(Saved entries)
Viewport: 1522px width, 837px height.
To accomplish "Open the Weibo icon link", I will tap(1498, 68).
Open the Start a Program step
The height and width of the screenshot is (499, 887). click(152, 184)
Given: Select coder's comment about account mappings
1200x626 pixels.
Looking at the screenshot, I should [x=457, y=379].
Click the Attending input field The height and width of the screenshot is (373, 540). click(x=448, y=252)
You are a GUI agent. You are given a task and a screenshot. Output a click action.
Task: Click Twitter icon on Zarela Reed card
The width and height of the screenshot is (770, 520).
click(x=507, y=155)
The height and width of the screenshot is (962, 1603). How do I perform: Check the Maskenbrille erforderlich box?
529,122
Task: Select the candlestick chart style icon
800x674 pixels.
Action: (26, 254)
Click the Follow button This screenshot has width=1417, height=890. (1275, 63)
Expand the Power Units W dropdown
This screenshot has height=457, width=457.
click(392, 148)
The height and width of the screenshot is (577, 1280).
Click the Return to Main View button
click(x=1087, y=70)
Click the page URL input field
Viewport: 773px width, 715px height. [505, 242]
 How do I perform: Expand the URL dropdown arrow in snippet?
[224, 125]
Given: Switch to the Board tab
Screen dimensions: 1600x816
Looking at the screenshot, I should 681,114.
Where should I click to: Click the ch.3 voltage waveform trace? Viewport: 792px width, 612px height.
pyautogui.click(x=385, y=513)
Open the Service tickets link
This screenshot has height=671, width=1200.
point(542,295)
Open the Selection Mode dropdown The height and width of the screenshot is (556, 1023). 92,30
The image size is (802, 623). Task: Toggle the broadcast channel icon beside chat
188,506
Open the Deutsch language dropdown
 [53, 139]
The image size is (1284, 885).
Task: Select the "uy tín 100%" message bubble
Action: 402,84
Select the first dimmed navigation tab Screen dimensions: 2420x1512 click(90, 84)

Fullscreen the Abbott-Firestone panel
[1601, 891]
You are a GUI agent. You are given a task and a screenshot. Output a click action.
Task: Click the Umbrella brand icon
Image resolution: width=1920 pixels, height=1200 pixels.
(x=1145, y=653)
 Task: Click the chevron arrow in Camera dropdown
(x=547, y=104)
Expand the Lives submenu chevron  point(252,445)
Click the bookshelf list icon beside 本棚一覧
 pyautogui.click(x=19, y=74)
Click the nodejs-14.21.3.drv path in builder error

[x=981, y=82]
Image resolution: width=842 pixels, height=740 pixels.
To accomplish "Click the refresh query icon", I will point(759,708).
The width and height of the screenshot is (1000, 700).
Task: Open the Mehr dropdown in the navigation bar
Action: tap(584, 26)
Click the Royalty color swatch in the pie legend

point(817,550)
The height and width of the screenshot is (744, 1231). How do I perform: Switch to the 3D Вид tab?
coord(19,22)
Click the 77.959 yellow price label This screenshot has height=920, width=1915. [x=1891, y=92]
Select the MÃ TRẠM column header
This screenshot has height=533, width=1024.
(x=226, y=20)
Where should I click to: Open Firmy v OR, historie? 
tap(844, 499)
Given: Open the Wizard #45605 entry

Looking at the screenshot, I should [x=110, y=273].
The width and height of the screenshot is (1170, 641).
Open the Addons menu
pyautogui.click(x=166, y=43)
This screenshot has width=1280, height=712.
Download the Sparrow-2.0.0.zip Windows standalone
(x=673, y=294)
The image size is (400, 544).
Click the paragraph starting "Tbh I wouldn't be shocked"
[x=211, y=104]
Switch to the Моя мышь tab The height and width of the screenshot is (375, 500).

Required work.
From the entries above, extract only the lines running from the one containing "Task: Click the Umbrella brand icon" through the one containing "Image resolution: width=842", inclusive.

Your response.
Task: Click the Umbrella brand icon
Image resolution: width=1920 pixels, height=1200 pixels.
(x=1145, y=653)
 Task: Click the chevron arrow in Camera dropdown
(x=547, y=104)
Expand the Lives submenu chevron  point(252,445)
Click the bookshelf list icon beside 本棚一覧
 pyautogui.click(x=19, y=74)
Click the nodejs-14.21.3.drv path in builder error

[x=981, y=82]
Image resolution: width=842 pixels, height=740 pixels.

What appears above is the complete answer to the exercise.